*EXTRACT TO READ*:
Background information
- Born: July 2, 1923 Maces Spring, Virginia, U.S.
- Died: January 22, 2006 (aged 82) Kingsport, Tennessee, U.S.
- Genres: Gospel, country
- Instruments: Autoharp, vocals
- Years active: 1939–1940, 1952–1956

= Janette Carter =

Member of the Carter Family (1923–2006)

Janette Carter (July 2, 1923 – January 22, 2006), daughter of musicians A.P. and Sara Carter, was an American musician involved in the preservation of Appalachian music.

Carter was born on July 2, 1923, in Maces Spring, Virginia. She and her brother Joe performed with their parents on a series of recordings for the Acme label. Janette and Joe later recorded material together consisting of works they had written and songs previously recorded by members of the Carter family.

Stored records
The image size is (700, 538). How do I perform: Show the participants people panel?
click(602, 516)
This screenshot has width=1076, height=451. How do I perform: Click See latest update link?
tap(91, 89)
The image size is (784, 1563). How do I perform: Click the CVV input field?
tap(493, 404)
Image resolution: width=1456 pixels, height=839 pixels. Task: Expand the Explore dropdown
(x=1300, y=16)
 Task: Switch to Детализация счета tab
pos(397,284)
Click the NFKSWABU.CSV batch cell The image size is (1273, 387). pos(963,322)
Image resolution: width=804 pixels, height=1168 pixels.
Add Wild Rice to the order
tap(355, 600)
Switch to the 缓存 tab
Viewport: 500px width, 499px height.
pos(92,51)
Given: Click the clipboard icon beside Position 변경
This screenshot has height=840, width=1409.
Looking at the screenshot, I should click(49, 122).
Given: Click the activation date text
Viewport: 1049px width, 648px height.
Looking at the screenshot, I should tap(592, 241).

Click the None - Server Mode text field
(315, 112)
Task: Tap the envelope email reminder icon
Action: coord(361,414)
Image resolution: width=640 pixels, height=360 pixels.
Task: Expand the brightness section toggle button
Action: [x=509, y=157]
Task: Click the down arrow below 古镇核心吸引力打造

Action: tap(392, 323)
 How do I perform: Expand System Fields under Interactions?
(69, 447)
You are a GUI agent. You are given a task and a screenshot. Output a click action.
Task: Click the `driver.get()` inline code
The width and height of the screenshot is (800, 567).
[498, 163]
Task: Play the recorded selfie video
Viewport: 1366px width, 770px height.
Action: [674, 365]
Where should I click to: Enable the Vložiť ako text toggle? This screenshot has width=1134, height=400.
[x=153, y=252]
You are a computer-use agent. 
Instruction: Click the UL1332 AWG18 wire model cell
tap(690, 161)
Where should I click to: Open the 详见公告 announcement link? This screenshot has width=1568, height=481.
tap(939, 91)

*ACTIVITIES*:
**A.** In the profile of Janette Carter, on which label did she and her brother Joe perform with their parents?
**B.** Carry on the profile of Janette Carter from its final sentence with one or two more paragraphs.

*YOUR WRITTEN ANSWERS*:
**A.** The Acme label.

**B.**
In 1976, Carter and community members built an 880-seat amphitheater, the Carter Family Fold, beside the A. P. Carter Store which her father had operated after the Carter Family had disbanded as a musical group. The Carter Family Fold attracts more than 50,000 visitors a year. Carter performed there weekly, until shortly before she died.

Carter had three children with her first husband, James Jett: Donald William, Rita Janette, and James Delaney (Dale). She died on January 22, 2006, in Kingsport, Tennessee, after battling Parkinson's disease and other illnesses. She was buried next to her mother, Sara Carter Bayes, and her brother, Joe, at the Mount Vernon United Methodist Church Cemetery in Maces Spring.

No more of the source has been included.